Articolo:
Interventi e discorsi del Presidente della Camera

24/05/2011

Montecitorio, Sala della Lupa – Presentazione dei discorsi parlamentari di Alessandro Natta, alla presenza del Presidente della Repubblica

Autorità, signore, signori!

La Camera dei deputati rende oggi omaggio alla figura di Alessandro Natta in occasione del decennale della scomparsa.

Desidero innanzi tutto rivolgere il mio più cordiale benvenuto al Presidente della Repubblica, Giorgio Napolitano, che ancora una volta ci onora con la sua presenza.

Un saluto e un ringraziamento agli illustri relatori: Gerardo Bianco, Piero Fassino (a cui formulo i più fervidi auguri per la sua recente elezione a sindaco di Torino) Giuseppe Pisanu, Aldo Tortorella.

Un saluto particolare alla figlia dell'illustre uomo politico, Antonella Natta, che ringrazio per la sua presenza oggi tra noi.

In occasione di questa manifestazione presentiamo la pubblicazione dei Discorsi parlamentari di Natta, un'opera che ci permette di ripercorrerne l'importante azione al servizio delle Istituzioni e di riscoprirne il significativo contributo all'evoluzione della vita democratica in Italia.

Dati:
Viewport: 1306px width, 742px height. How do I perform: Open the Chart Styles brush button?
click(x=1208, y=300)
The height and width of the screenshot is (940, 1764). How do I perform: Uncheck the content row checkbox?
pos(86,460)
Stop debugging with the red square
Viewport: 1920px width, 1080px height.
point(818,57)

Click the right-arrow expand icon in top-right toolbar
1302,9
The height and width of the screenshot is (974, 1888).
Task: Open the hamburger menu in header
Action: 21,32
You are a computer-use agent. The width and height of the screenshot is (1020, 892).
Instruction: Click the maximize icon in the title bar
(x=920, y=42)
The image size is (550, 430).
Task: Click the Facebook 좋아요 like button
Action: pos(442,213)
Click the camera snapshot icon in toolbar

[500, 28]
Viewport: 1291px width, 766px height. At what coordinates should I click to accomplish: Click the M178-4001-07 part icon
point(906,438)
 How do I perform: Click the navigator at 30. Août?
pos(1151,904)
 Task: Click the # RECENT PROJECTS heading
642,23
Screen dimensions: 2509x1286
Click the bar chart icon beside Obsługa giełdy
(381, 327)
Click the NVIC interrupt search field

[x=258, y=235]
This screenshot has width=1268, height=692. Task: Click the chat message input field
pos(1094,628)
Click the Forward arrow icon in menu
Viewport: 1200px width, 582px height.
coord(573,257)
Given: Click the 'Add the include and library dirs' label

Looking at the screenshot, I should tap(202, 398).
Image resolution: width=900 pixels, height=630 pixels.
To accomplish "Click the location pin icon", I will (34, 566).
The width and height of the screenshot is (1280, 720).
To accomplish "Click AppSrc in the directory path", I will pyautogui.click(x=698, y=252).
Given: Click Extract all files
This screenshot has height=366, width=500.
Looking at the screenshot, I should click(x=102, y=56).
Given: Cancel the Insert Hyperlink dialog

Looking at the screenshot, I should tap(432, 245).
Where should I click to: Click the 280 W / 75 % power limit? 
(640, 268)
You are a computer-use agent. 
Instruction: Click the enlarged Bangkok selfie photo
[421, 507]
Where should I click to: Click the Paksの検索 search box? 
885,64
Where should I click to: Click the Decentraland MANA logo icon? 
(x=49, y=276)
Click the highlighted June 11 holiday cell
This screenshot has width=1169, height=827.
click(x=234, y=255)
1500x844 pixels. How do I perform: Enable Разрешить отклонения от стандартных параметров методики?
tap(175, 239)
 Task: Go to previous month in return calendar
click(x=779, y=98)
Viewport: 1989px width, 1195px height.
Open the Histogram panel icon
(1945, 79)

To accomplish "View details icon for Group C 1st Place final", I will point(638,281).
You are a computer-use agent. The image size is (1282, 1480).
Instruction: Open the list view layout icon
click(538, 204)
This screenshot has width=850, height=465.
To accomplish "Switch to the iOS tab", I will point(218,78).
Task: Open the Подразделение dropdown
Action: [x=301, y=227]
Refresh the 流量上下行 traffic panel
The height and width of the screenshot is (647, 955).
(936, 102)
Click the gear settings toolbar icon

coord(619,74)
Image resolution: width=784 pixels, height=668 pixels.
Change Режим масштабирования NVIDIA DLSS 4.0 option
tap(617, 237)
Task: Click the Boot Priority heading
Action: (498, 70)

Compiti:
a - Rispondi a queste domande sull'articolo:
(i) In quale sala di Montecitorio si tiene la presentazione?
(ii) In occasione di quale ricorrenza la Camera rende omaggio ad Alessandro Natta?
(iii) Chi riceve un saluto particolare, e che legame ha con Natta?
b - Indica se ciascuna affermazione concorda con l'articolo, rispondendo sì o no e citando le parole che lo stabiliscono.
(i) Piero Fassino è stato eletto da poco sindaco di Torino.
(ii) Il Presidente della Repubblica partecipa per la prima volta a un evento della Camera.
(iii) L'opera presentata raccoglie i discorsi parlamentari di Natta.
c - Scrivi il seguito dell'articolo su Alessandro Natta, ripartendo dall'ultima frase.
I dati provengono da una fonte diversa.

Risposte fornite:
a -
(i) Nella Sala della Lupa.
(ii) In occasione del decennale della sua scomparsa.
(iii) Antonella Natta, sua figlia.

b -
(i) Sì: "la sua recente elezione a sindaco di Torino".
(ii) No: "che ancora una volta ci onora con la sua presenza".
(iii) Sì: "presentiamo la pubblicazione dei Discorsi parlamentari di Natta".

c -
L'uomo politico che oggi ricordiamo ha interpretato con autorevolezza e prestigio i valori ideali e costituzionali che sono alla base della dialettica politica nell'Italia repubblicana. E lo ha fatto sia attraverso il suo lungo impegno parlamentare, profuso sempre con intensità e dedizione, sia attraverso gli alti incarichi assunti nel suo partito, in un percorso politico culminato con la leadership nel Pci, di cui fu segretario generale tra il 1984 e il 1988.

Una delle grandi questioni italiane, negli anni delle più alte responsabilità politiche di Natta, era la necessità di imprimere una svolta all'evoluzione democratica e di allargare la base dei diritti sociali in un Paese attraversato da forti domande di cambiamento.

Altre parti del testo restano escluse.